Its well-preserved archaeology was discovered in 1989 during a routine exploratory excavation held in the interval between site clearance and re-development of an office block. The Rose became a major international news story, and the site attracted many thousands of visitors. A campaign to ‘Save the Rose’ and protect it from redevelopment was launched with enthusiastic support form actors (including the dying Lord Olivier, who gave his last public speech on behalf of the Rose), scholars and the general public.
Currently the Rose can tell the visitor much about its life between 1587 and 1603. Red rope lights around the site indicate the size of the Rose, its courtyard or pit and the position of its two stages. There is a viewing platform from which these lights can be seen and a series of poster facts sheets which tell you much about not only the Rose, but about the area of Bankside which it occupied in the late 1590s and early 1600s.
The site today inspires actors and other artists just as it did over four hundred years ago and there are regular events and open days when their many talents can be put on show.
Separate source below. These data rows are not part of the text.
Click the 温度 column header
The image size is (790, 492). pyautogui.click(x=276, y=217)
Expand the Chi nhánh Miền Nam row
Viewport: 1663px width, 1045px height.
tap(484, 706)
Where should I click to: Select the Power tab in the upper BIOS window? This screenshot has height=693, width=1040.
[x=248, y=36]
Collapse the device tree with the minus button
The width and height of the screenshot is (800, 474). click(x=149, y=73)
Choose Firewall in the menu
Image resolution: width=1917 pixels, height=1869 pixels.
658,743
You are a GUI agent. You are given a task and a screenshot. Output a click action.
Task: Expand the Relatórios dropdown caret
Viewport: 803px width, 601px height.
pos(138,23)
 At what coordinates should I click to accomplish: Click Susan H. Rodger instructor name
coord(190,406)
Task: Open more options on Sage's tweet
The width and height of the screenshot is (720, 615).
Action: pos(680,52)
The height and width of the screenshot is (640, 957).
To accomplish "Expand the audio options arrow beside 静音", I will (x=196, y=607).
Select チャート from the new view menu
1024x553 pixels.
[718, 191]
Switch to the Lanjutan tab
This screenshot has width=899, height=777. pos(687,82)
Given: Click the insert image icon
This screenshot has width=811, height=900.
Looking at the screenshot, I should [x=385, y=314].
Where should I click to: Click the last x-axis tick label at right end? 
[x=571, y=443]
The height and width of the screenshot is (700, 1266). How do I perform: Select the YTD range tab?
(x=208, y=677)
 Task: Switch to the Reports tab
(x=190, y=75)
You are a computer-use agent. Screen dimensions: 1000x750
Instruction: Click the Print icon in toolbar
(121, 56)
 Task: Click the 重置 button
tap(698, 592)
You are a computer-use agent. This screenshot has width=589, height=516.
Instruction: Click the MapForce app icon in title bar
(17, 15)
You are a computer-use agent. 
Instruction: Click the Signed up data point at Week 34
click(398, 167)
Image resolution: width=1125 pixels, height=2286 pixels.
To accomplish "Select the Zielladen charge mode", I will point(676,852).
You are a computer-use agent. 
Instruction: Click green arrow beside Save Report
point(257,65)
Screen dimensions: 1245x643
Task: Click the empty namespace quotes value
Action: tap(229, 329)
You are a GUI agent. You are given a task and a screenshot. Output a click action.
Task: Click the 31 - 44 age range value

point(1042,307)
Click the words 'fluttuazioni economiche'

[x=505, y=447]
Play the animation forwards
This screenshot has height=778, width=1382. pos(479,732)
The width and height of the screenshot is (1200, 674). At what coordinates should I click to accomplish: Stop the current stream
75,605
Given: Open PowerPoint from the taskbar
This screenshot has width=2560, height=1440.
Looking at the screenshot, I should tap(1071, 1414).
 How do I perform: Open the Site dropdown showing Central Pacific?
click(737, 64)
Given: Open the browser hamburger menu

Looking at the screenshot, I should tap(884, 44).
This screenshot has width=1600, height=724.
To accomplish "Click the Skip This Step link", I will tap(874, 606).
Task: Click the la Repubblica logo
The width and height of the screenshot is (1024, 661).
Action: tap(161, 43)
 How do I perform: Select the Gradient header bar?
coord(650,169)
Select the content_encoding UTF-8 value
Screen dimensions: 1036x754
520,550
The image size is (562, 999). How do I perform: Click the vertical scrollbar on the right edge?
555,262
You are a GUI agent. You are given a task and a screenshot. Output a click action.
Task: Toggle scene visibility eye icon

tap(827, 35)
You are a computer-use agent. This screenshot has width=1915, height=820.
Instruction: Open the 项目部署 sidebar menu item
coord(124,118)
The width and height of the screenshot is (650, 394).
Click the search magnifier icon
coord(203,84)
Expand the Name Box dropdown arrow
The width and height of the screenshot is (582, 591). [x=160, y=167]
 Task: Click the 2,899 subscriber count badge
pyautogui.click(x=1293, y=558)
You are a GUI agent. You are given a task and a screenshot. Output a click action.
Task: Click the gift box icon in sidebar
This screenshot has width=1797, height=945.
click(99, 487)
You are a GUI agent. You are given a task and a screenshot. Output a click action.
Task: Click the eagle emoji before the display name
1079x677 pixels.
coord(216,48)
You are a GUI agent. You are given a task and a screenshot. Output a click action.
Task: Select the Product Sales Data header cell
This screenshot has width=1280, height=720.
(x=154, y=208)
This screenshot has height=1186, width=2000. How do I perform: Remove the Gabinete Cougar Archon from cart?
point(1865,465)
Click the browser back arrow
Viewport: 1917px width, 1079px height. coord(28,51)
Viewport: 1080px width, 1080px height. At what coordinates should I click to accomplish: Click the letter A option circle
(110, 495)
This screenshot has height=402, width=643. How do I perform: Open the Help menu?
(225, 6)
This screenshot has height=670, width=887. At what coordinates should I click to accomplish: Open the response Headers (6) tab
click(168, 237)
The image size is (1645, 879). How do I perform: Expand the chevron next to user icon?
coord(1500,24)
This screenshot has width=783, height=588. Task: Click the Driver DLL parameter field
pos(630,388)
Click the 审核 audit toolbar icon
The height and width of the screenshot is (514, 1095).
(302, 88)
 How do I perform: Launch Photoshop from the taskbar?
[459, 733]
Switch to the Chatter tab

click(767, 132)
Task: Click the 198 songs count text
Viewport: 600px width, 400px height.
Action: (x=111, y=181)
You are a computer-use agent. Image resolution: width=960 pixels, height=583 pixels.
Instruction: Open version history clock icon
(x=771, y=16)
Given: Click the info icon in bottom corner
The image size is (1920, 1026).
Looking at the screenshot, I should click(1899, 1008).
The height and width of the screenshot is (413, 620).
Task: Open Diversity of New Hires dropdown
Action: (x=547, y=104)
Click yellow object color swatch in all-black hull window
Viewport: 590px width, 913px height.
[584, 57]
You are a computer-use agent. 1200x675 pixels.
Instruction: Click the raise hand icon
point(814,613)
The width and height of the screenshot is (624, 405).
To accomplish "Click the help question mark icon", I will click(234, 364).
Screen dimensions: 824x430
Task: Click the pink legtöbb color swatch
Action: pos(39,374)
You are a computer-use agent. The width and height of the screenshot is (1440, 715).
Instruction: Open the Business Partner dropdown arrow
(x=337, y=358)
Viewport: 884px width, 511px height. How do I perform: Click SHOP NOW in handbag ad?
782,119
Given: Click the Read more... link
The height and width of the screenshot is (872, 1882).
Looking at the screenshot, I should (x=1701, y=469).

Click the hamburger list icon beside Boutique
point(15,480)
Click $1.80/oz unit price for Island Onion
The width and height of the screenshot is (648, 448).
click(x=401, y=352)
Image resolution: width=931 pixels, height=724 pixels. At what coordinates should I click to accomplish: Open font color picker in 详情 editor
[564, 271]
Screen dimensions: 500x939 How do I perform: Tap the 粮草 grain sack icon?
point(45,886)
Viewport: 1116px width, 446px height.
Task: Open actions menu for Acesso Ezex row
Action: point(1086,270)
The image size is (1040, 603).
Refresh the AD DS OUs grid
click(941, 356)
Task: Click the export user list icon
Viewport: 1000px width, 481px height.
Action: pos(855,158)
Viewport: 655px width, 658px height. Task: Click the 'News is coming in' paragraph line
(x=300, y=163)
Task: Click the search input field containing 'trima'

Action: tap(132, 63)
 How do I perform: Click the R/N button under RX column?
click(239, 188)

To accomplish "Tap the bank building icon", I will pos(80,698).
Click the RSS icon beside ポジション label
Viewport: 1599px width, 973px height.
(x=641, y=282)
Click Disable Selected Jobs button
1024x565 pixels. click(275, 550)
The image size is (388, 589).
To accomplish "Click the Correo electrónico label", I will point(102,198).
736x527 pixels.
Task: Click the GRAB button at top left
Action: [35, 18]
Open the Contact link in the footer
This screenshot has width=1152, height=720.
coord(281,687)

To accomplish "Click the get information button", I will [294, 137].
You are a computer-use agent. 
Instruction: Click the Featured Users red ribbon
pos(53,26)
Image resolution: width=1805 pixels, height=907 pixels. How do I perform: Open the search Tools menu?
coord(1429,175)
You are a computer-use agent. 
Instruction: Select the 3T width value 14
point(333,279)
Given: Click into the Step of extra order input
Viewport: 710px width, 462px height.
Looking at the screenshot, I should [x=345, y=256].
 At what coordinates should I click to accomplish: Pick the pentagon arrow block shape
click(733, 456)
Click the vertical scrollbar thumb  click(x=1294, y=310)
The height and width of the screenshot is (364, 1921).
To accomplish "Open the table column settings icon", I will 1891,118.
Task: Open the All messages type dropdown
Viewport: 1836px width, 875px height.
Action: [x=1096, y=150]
When it was erected in 1587 the Rose was only the fifth purpose-built theatre in London, and the first on Bankside; an area already rich in other leisure attractions such as brothels, gaming dens and bull/bear-baiting arenas. The first firm reference to it occurs only in 1552, when it was described as a tenement with two gardens known as the Little Rose. The Rose's success soon encouraged other theatres to be built on Bankside: the Swan in 1595 and the Globe in 1599. These rivals swiftly overtook the Rose. It appears to have fallen out of use by 1603 and had certainly been abandoned as a theatre by 1606. Soon it vanished from the map altogether.
More than 700 small objects and finds were discovered on the site and are now housed in the Museum of London in various stages of conservation and display. They include jewellery, coins, tokens and fragments of the moneyboxes used to collect entrance money from the audience.